===== Dataset extract =====
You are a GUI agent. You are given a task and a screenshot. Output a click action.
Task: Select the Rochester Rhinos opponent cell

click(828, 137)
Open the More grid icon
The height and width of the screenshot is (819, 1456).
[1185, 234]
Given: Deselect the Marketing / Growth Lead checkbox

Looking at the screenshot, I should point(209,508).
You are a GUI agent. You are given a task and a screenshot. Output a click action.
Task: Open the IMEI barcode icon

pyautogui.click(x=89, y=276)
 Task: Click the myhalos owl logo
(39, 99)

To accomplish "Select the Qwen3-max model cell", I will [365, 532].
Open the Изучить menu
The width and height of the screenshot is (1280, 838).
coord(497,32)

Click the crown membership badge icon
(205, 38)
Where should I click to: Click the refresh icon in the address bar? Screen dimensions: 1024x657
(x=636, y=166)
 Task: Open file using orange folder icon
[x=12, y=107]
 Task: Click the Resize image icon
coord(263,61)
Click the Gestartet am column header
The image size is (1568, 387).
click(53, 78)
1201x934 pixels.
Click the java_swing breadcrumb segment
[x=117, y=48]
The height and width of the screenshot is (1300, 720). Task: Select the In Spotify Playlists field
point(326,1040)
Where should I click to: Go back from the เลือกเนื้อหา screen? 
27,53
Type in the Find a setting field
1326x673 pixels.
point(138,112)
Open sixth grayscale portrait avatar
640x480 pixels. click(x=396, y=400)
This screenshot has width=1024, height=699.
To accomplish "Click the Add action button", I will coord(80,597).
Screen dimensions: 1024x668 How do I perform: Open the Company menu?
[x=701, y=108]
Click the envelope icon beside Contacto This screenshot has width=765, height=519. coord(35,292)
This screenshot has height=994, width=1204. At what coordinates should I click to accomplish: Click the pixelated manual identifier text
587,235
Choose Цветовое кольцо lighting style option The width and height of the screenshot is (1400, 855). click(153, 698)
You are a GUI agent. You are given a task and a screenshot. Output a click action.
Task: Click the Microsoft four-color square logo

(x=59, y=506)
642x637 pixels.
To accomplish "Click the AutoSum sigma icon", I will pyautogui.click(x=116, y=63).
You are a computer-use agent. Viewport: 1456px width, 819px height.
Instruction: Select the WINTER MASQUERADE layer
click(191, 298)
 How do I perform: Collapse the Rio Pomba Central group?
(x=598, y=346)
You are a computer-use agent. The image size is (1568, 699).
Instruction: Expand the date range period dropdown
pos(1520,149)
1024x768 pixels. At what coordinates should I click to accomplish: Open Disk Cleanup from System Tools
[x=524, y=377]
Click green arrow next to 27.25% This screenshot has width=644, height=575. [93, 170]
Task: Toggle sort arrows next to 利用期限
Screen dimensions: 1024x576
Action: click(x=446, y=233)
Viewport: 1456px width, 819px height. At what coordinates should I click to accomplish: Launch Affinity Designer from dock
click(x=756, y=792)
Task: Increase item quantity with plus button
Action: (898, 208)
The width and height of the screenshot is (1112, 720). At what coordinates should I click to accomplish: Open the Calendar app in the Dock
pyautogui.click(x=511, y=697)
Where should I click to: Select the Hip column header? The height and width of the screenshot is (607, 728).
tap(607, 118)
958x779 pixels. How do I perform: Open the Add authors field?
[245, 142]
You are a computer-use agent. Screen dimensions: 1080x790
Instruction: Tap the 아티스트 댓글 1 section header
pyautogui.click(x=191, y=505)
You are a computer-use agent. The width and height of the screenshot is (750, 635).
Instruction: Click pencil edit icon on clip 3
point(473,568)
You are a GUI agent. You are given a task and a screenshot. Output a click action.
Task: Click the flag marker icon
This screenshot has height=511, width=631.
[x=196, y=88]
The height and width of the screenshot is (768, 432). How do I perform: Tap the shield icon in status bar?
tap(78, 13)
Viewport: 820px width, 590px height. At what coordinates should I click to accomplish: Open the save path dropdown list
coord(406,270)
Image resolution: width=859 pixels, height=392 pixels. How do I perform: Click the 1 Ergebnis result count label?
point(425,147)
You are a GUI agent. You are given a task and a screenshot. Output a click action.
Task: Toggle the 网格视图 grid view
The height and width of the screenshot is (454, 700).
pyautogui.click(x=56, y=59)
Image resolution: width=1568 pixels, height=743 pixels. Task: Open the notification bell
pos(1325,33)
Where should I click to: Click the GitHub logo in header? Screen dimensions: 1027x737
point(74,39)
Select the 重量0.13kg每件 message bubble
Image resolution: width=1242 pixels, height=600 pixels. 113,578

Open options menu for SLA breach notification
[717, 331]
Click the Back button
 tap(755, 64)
=====
Task directions:
Lay out every line of the items above as a JSON list of strings, one string per line, and omit the blank lines.

Solved exercise:
[
  "You are a GUI agent. You are given a task and a screenshot. Output a click action.",
  "Task: Select the Rochester Rhinos opponent cell",
  "click(828, 137)",
  "Open the More grid icon",
  "The height and width of the screenshot is (819, 1456).",
  "[1185, 234]",
  "Given: Deselect the Marketing / Growth Lead checkbox",
  "Looking at the screenshot, I should point(209,508).",
  "You are a GUI agent. You are given a task and a screenshot. Output a click action.",
  "Task: Open the IMEI barcode icon",
  "pyautogui.click(x=89, y=276)",
  " Task: Click the myhalos owl logo",
  "(39, 99)",
  "To accomplish \"Select the Qwen3-max model cell\", I will [365, 532].",
  "Open the Изучить menu",
  "The width and height of the screenshot is (1280, 838).",
  "coord(497,32)",
  "Click the crown membership badge icon",
  "(205, 38)",
  "Where should I click to: Click the refresh icon in the address bar? Screen dimensions: 1024x657",
  "(x=636, y=166)",
  " Task: Open file using orange folder icon",
  "[x=12, y=107]",
  " Task: Click the Resize image icon",
  "coord(263,61)",
  "Click the Gestartet am column header",
  "The image size is (1568, 387).",
  "click(53, 78)",
  "1201x934 pixels.",
  "Click the java_swing breadcrumb segment",
  "[x=117, y=48]",
  "The height and width of the screenshot is (1300, 720). Task: Select the In Spotify Playlists field",
  "point(326,1040)",
  "Where should I click to: Go back from the เลือกเนื้อหา screen? ",
  "27,53",
  "Type in the Find a setting field",
  "1326x673 pixels.",
  "point(138,112)",
  "Open sixth grayscale portrait avatar",
  "640x480 pixels. click(x=396, y=400)",
  "This screenshot has width=1024, height=699.",
  "To accomplish \"Click the Add action button\", I will coord(80,597).",
  "Screen dimensions: 1024x668 How do I perform: Open the Company menu?",
  "[x=701, y=108]",
  "Click the envelope icon beside Contacto This screenshot has width=765, height=519. coord(35,292)",
  "This screenshot has height=994, width=1204. At what coordinates should I click to accomplish: Click the pixelated manual identifier text",
  "587,235",
  "Choose Цветовое кольцо lighting style option The width and height of the screenshot is (1400, 855). click(153, 698)",
  "You are a GUI agent. You are given a task and a screenshot. Output a click action.",
  "Task: Click the Microsoft four-color square logo",
  "(x=59, y=506)",
  "642x637 pixels.",
  "To accomplish \"Click the AutoSum sigma icon\", I will pyautogui.click(x=116, y=63).",
  "You are a computer-use agent. Viewport: 1456px width, 819px height.",
  "Instruction: Select the WINTER MASQUERADE layer",
  "click(191, 298)",
  " How do I perform: Collapse the Rio Pomba Central group?",
  "(x=598, y=346)",
  "You are a computer-use agent. The image size is (1568, 699).",
  "Instruction: Expand the date range period dropdown",
  "pos(1520,149)",
  "1024x768 pixels. At what coordinates should I click to accomplish: Open Disk Cleanup from System Tools",
  "[x=524, y=377]",
  "Click green arrow next to 27.25% This screenshot has width=644, height=575. [93, 170]",
  "Task: Toggle sort arrows next to 利用期限",
  "Screen dimensions: 1024x576",
  "Action: click(x=446, y=233)",
  "Viewport: 1456px width, 819px height. At what coordinates should I click to accomplish: Launch Affinity Designer from dock",
  "click(x=756, y=792)",
  "Task: Increase item quantity with plus button",
  "Action: (898, 208)",
  "The width and height of the screenshot is (1112, 720). At what coordinates should I click to accomplish: Open the Calendar app in the Dock",
  "pyautogui.click(x=511, y=697)",
  "Where should I click to: Select the Hip column header? The height and width of the screenshot is (607, 728).",
  "tap(607, 118)",
  "958x779 pixels. How do I perform: Open the Add authors field?",
  "[245, 142]",
  "You are a computer-use agent. Screen dimensions: 1080x790",
  "Instruction: Tap the 아티스트 댓글 1 section header",
  "pyautogui.click(x=191, y=505)",
  "You are a computer-use agent. The width and height of the screenshot is (750, 635).",
  "Instruction: Click pencil edit icon on clip 3",
  "point(473,568)",
  "You are a GUI agent. You are given a task and a screenshot. Output a click action.",
  "Task: Click the flag marker icon",
  "This screenshot has height=511, width=631.",
  "[x=196, y=88]",
  "The height and width of the screenshot is (768, 432). How do I perform: Tap the shield icon in status bar?",
  "tap(78, 13)",
  "Viewport: 820px width, 590px height. At what coordinates should I click to accomplish: Open the save path dropdown list",
  "coord(406,270)",
  "Image resolution: width=859 pixels, height=392 pixels. How do I perform: Click the 1 Ergebnis result count label?",
  "point(425,147)",
  "You are a GUI agent. You are given a task and a screenshot. Output a click action.",
  "Task: Toggle the 网格视图 grid view",
  "The height and width of the screenshot is (454, 700).",
  "pyautogui.click(x=56, y=59)",
  "Image resolution: width=1568 pixels, height=743 pixels. Task: Open the notification bell",
  "pos(1325,33)",
  "Where should I click to: Click the GitHub logo in header? Screen dimensions: 1027x737",
  "point(74,39)",
  "Select the 重量0.13kg每件 message bubble",
  "Image resolution: width=1242 pixels, height=600 pixels. 113,578",
  "Open options menu for SLA breach notification",
  "[717, 331]",
  "Click the Back button",
  " tap(755, 64)"
]